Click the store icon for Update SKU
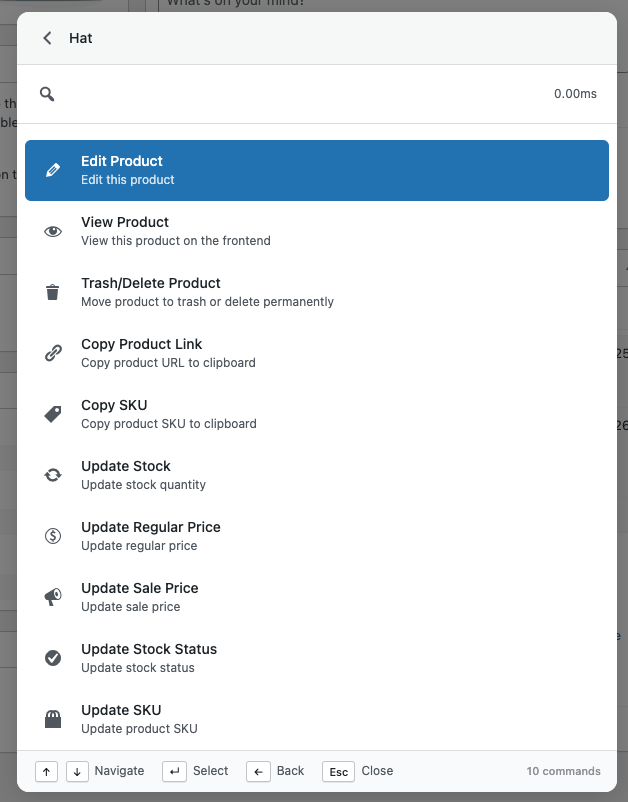The height and width of the screenshot is (802, 628). pyautogui.click(x=53, y=719)
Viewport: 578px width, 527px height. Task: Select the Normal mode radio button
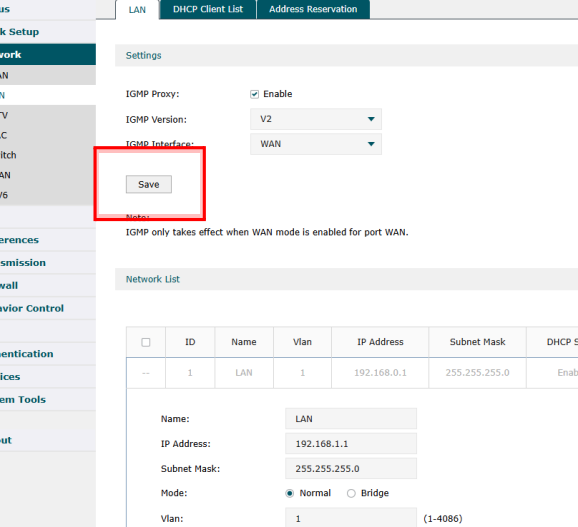[290, 493]
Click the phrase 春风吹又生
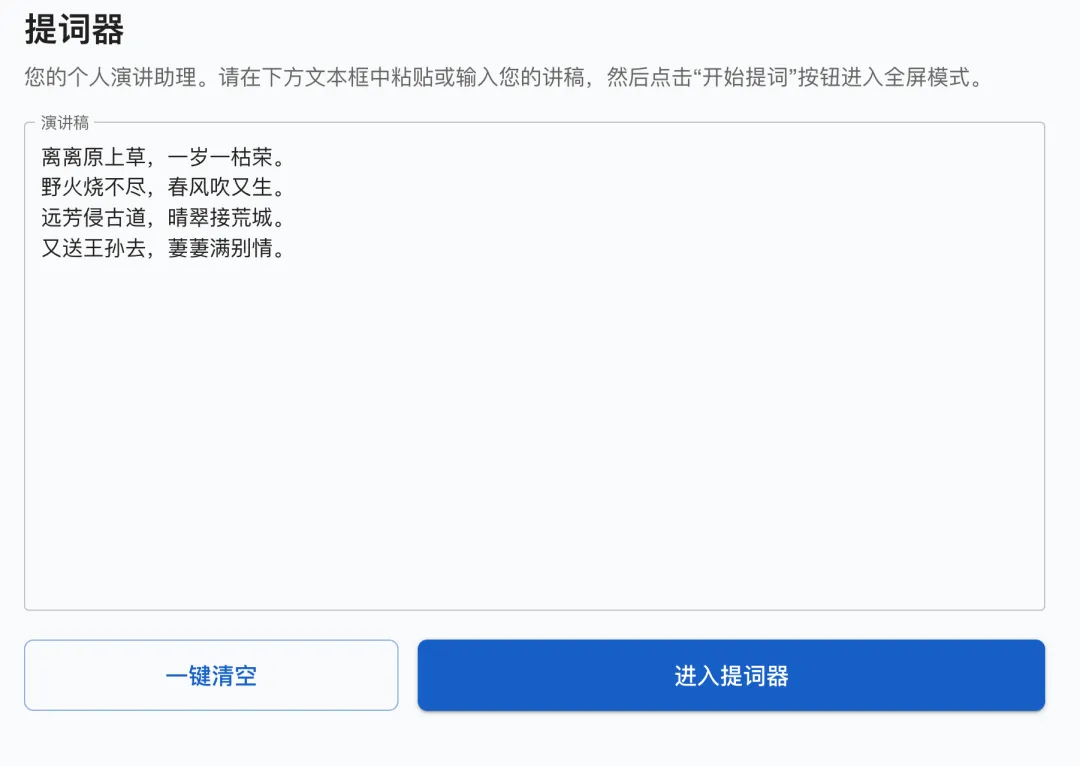The width and height of the screenshot is (1080, 766). tap(220, 187)
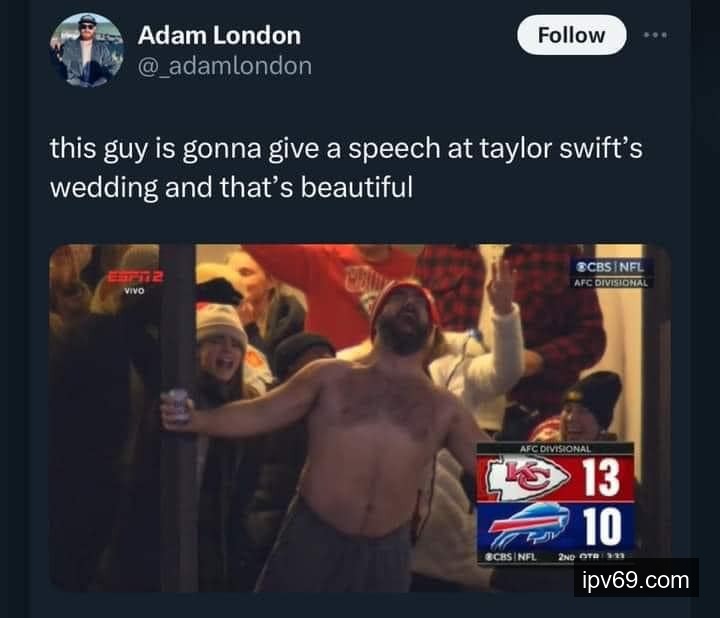Click the tweet text about Taylor Swift's wedding

pos(346,167)
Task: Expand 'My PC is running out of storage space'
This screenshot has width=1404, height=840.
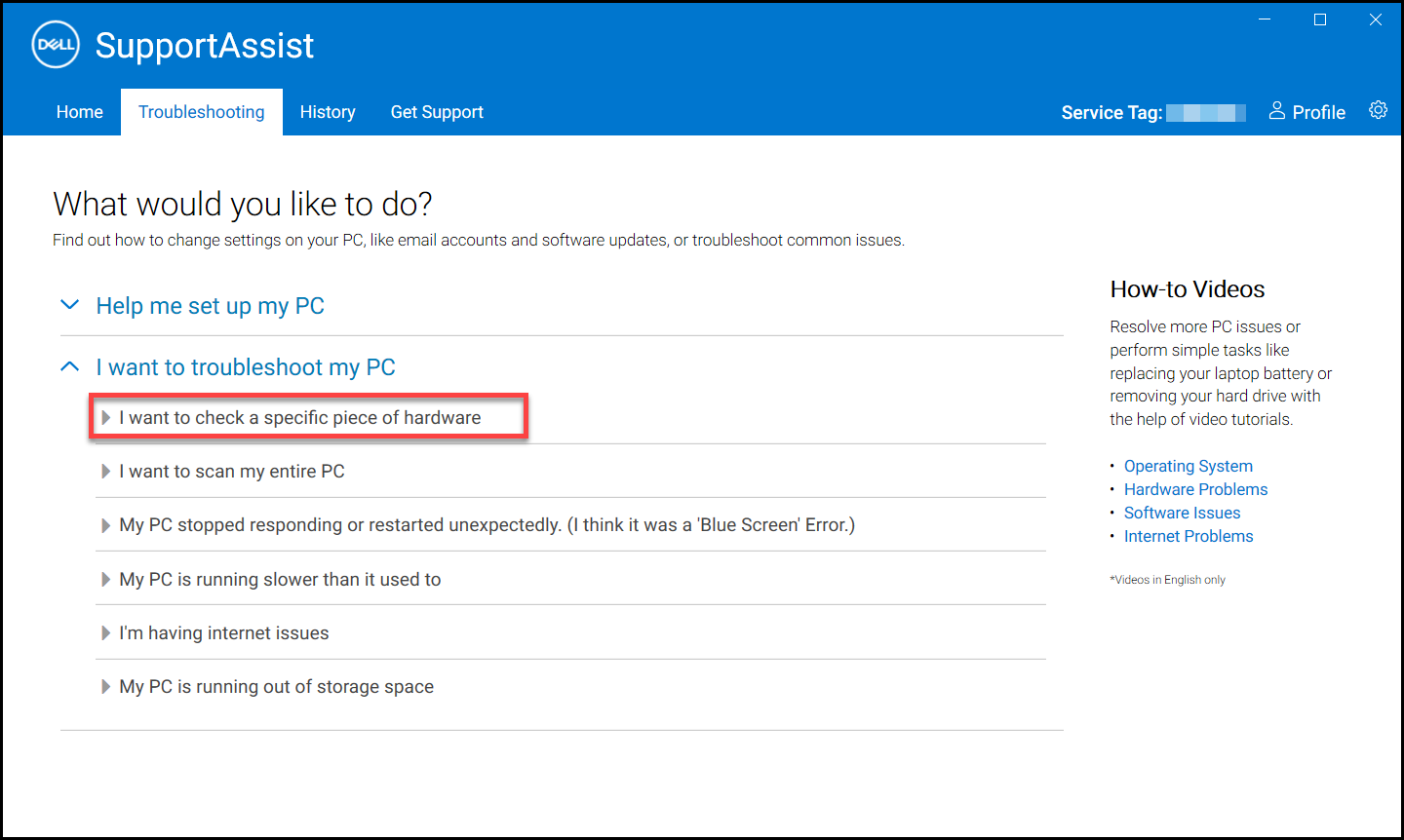Action: 276,686
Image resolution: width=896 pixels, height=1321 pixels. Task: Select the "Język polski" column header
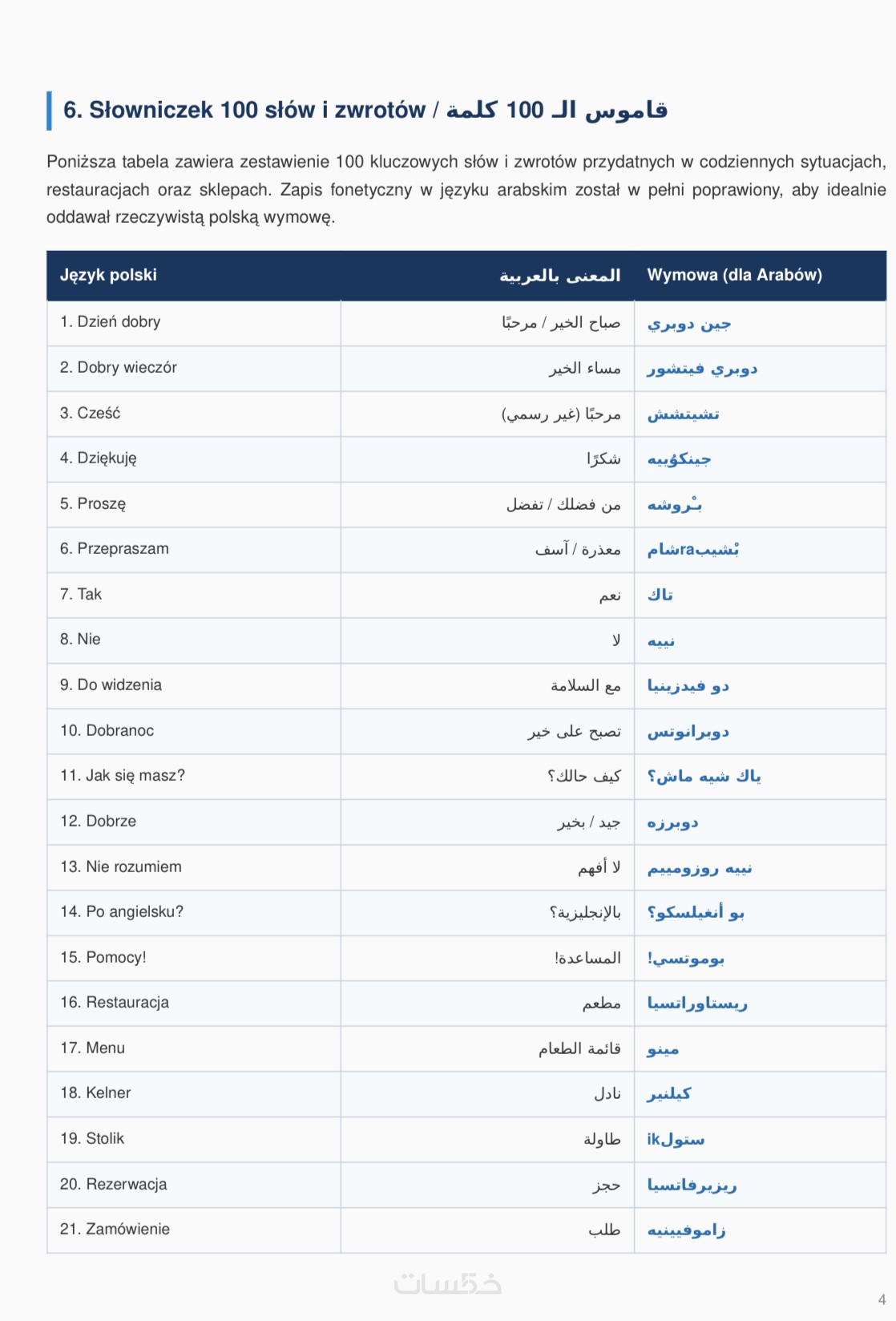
——
• _Problem statement_:
Once the line holding "This screenshot has width=1404, height=840." is found, copy it and each later line exactly through the end of the data, leaving out the pictures.

• _Solution_:
This screenshot has width=1404, height=840.
Action: 276,686
Image resolution: width=896 pixels, height=1321 pixels. Task: Select the "Język polski" column header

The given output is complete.